[Task directions] No pictures belong in the copy. Retype exactly, and only, the stretch of lines below from the one with "Open post options three-dot menu" through the one with "Switch to the Kontrast tab".

*** Block opens ***

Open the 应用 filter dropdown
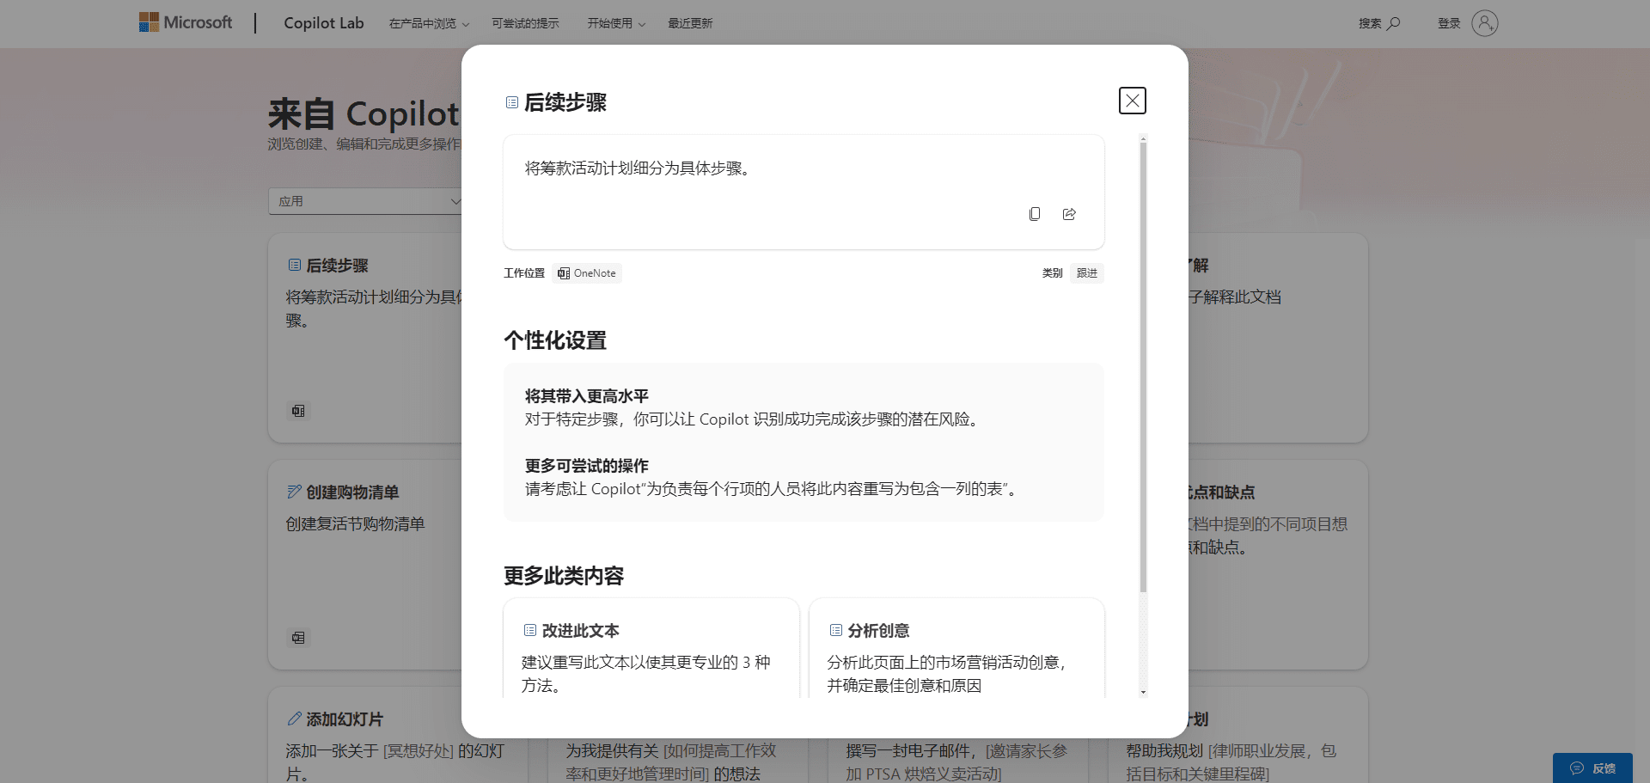[x=366, y=201]
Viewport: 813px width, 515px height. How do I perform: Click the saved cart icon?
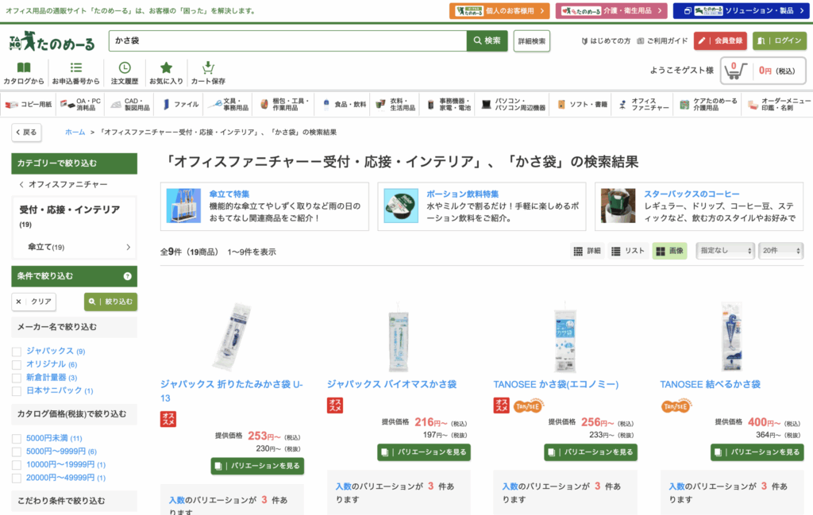click(208, 68)
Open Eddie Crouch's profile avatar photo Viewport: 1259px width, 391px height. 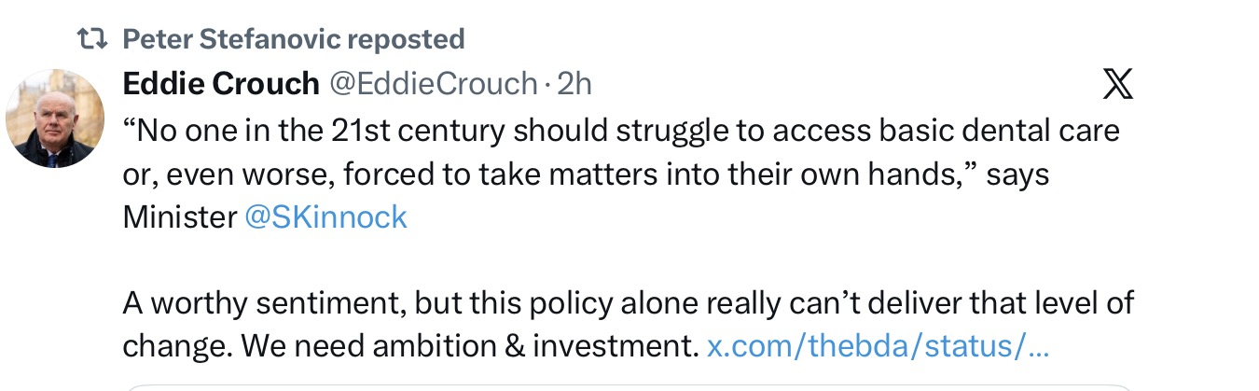pos(56,119)
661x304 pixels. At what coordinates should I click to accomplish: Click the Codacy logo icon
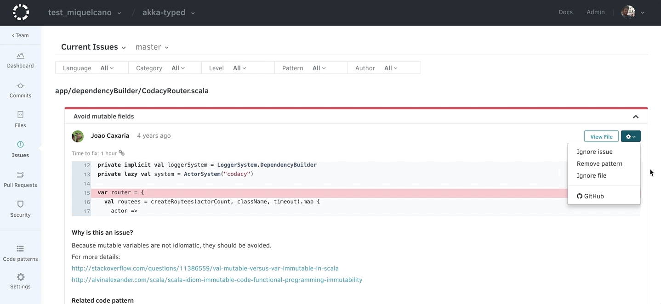click(x=21, y=12)
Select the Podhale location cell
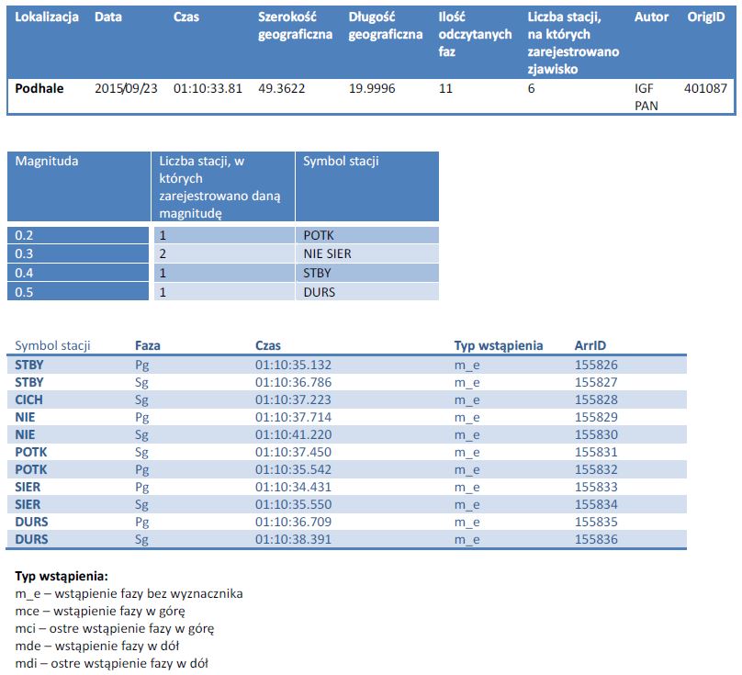742x675 pixels. (39, 88)
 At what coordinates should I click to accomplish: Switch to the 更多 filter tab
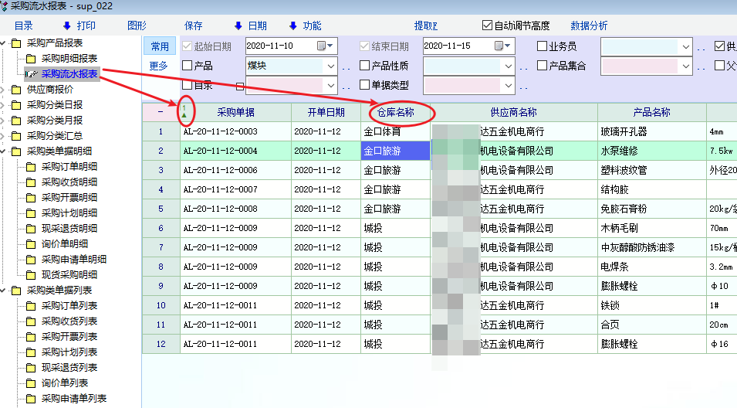click(159, 66)
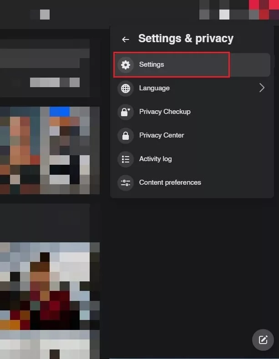Go to the Privacy Center text

click(162, 135)
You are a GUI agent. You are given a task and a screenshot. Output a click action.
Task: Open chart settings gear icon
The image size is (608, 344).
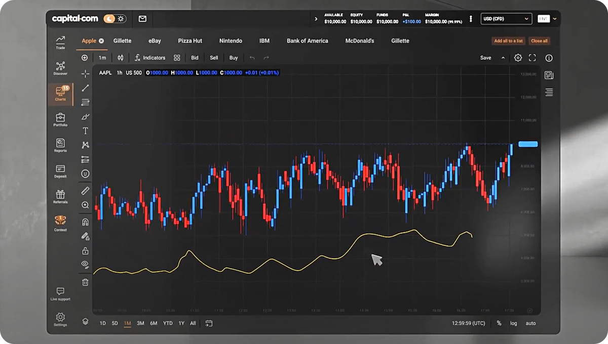pyautogui.click(x=518, y=58)
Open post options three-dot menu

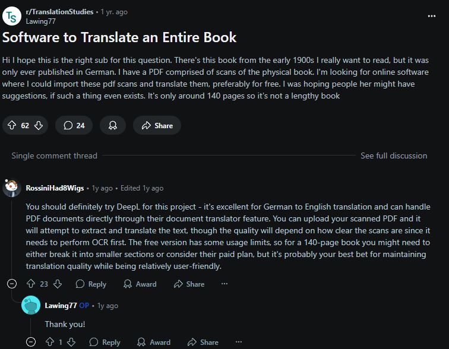tap(432, 16)
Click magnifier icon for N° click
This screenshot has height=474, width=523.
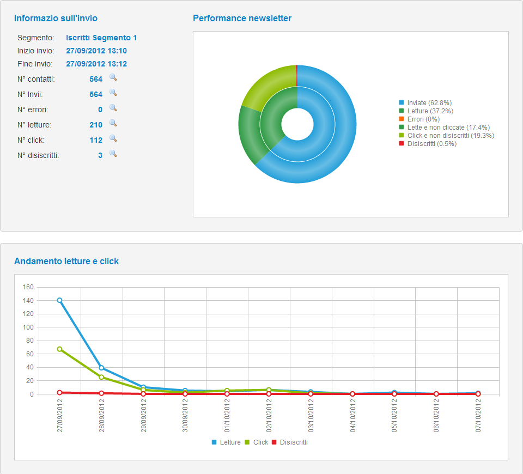113,138
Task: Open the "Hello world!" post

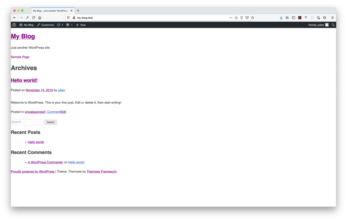Action: point(24,80)
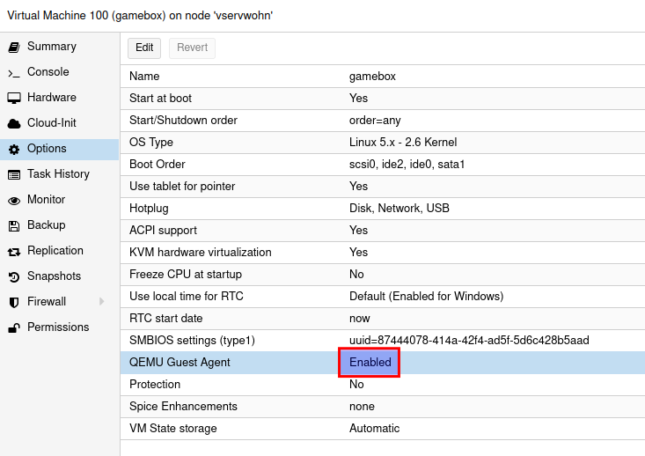Image resolution: width=645 pixels, height=456 pixels.
Task: Click the Revert button
Action: pos(192,48)
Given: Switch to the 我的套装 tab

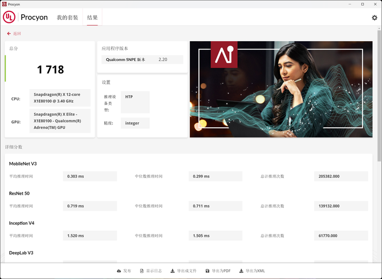Looking at the screenshot, I should click(67, 18).
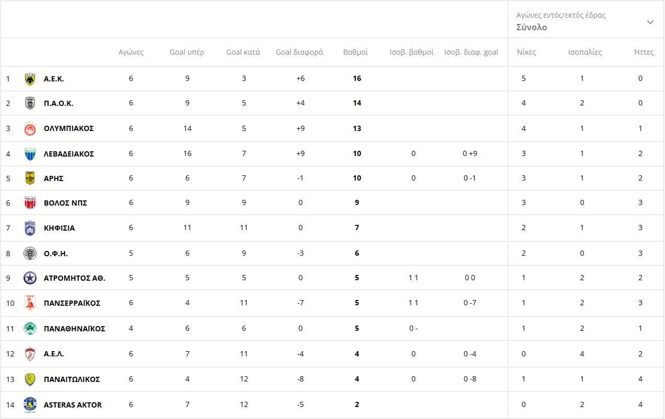Sort by Βαθμοί column header
Image resolution: width=665 pixels, height=419 pixels.
click(x=355, y=52)
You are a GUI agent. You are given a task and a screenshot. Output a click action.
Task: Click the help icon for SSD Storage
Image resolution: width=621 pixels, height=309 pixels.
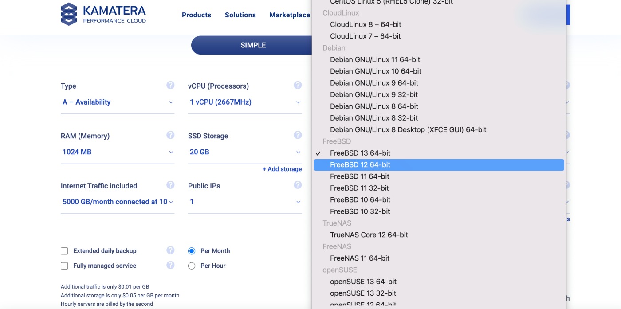pyautogui.click(x=298, y=136)
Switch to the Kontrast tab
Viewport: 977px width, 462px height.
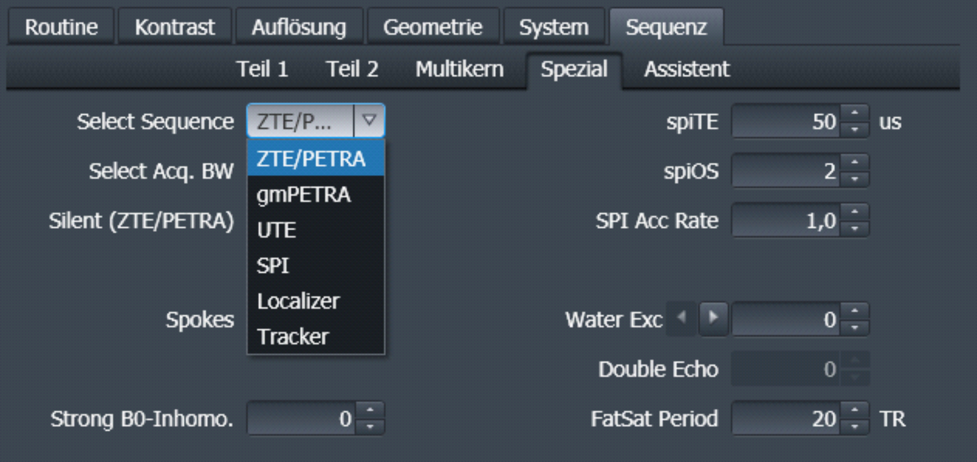(x=175, y=27)
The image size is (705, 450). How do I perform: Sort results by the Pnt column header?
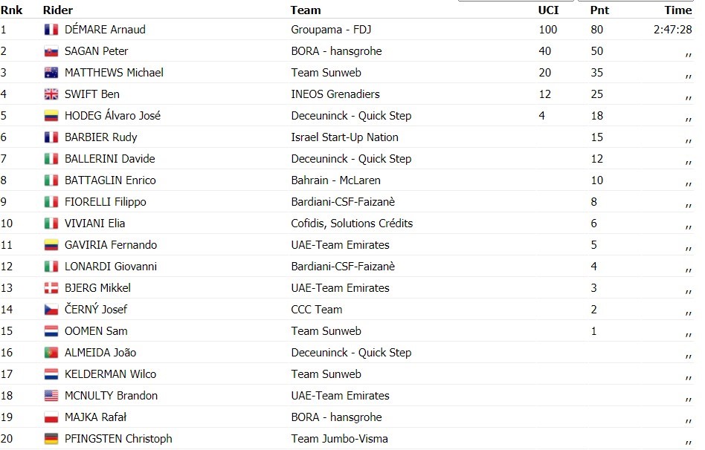[x=600, y=10]
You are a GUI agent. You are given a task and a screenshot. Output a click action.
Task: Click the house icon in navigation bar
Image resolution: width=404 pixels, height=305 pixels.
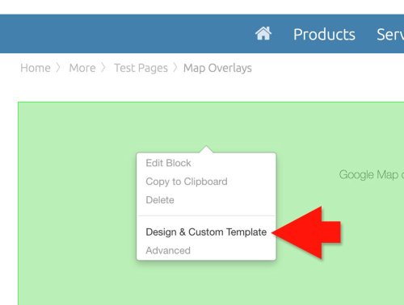pos(263,34)
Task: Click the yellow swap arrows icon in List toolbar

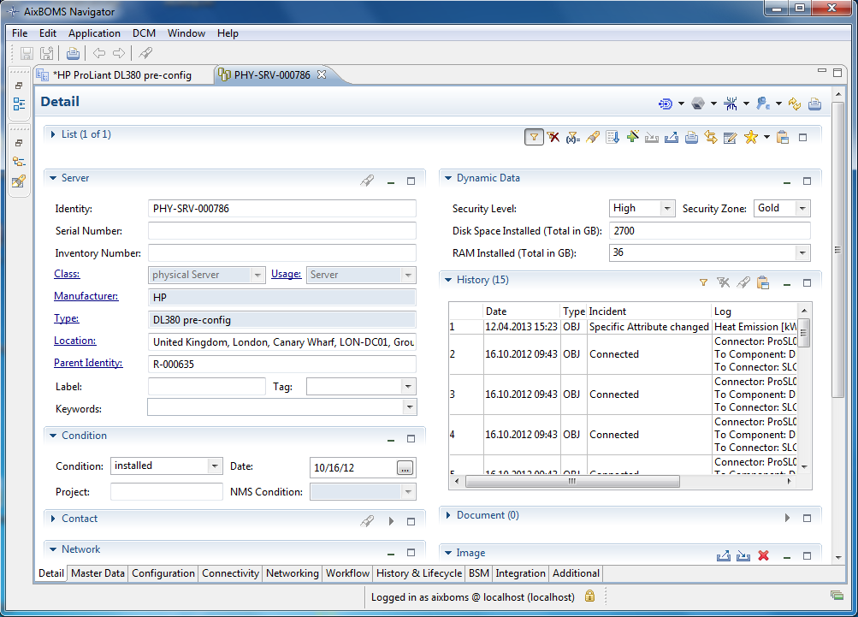Action: (x=710, y=137)
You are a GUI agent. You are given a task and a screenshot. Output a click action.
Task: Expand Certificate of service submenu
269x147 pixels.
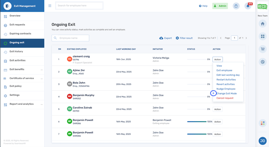pyautogui.click(x=41, y=79)
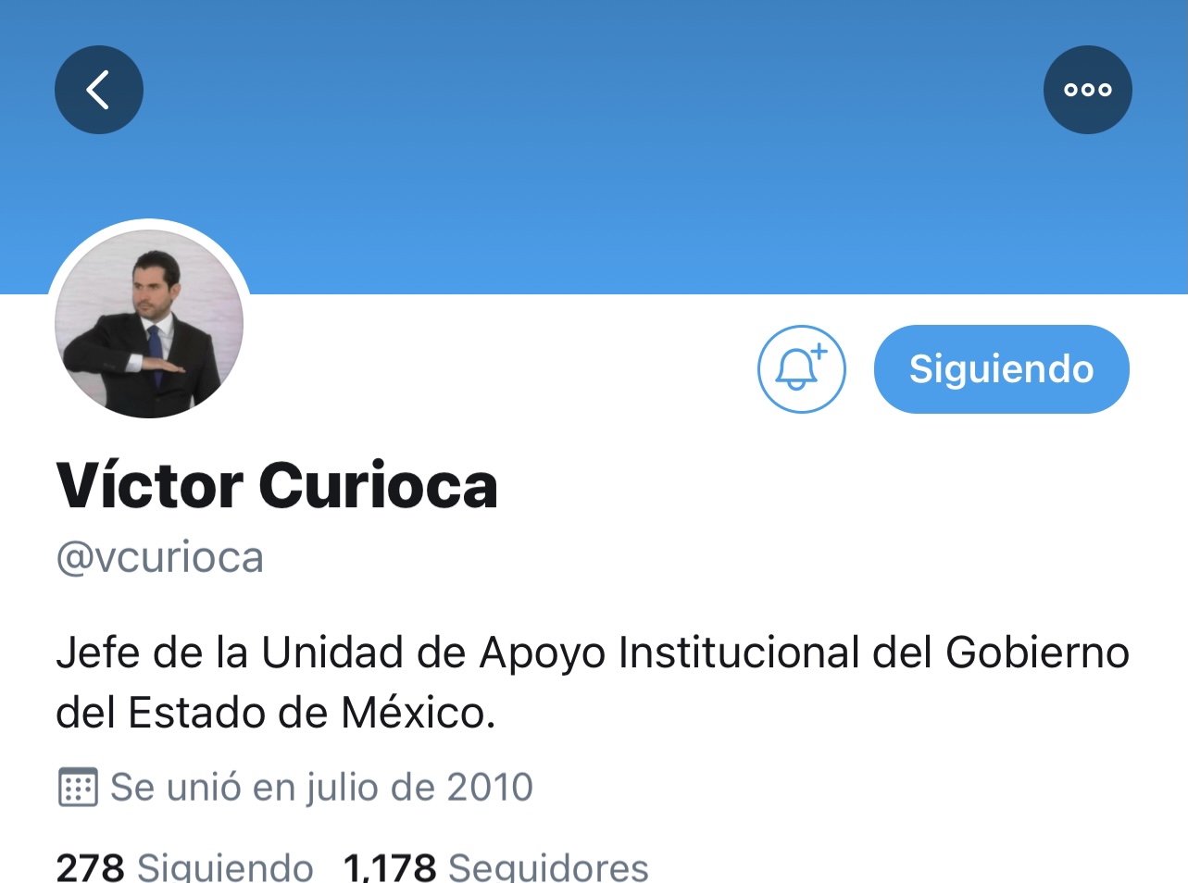Open the 278 Siguiendo following list
1188x883 pixels.
[x=184, y=868]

*** Block closes ***

[Solution below]
Open post options three-dot menu

tap(432, 16)
Click magnifier icon for N° click
This screenshot has height=474, width=523.
113,138
Task: Open the "Hello world!" post

Action: point(24,80)
Image resolution: width=645 pixels, height=456 pixels.
Task: Click the Revert button
Action: pos(192,48)
Given: Switch to the 我的套装 tab

Looking at the screenshot, I should click(67, 18).
Sort by Βαθμοί column header
Image resolution: width=665 pixels, height=419 pixels.
click(x=355, y=52)
You are a GUI agent. You are given a task and a screenshot. Output a click action.
Task: Click the help icon for SSD Storage
Image resolution: width=621 pixels, height=309 pixels.
pyautogui.click(x=298, y=136)
Switch to the Kontrast tab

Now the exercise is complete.